Problem requirements
Only the lines from the one containing "Where should I click to: Select" through the end of the entries should be repeated, exactly as they appear, first and last included.

START The data

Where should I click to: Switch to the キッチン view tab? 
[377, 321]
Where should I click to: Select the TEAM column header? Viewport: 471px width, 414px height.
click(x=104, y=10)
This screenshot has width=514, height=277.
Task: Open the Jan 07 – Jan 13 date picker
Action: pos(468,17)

END The data

Response area
Where should I click to: Select the TEAM column header? Viewport: 471px width, 414px height.
click(x=104, y=10)
This screenshot has width=514, height=277.
Task: Open the Jan 07 – Jan 13 date picker
Action: pos(468,17)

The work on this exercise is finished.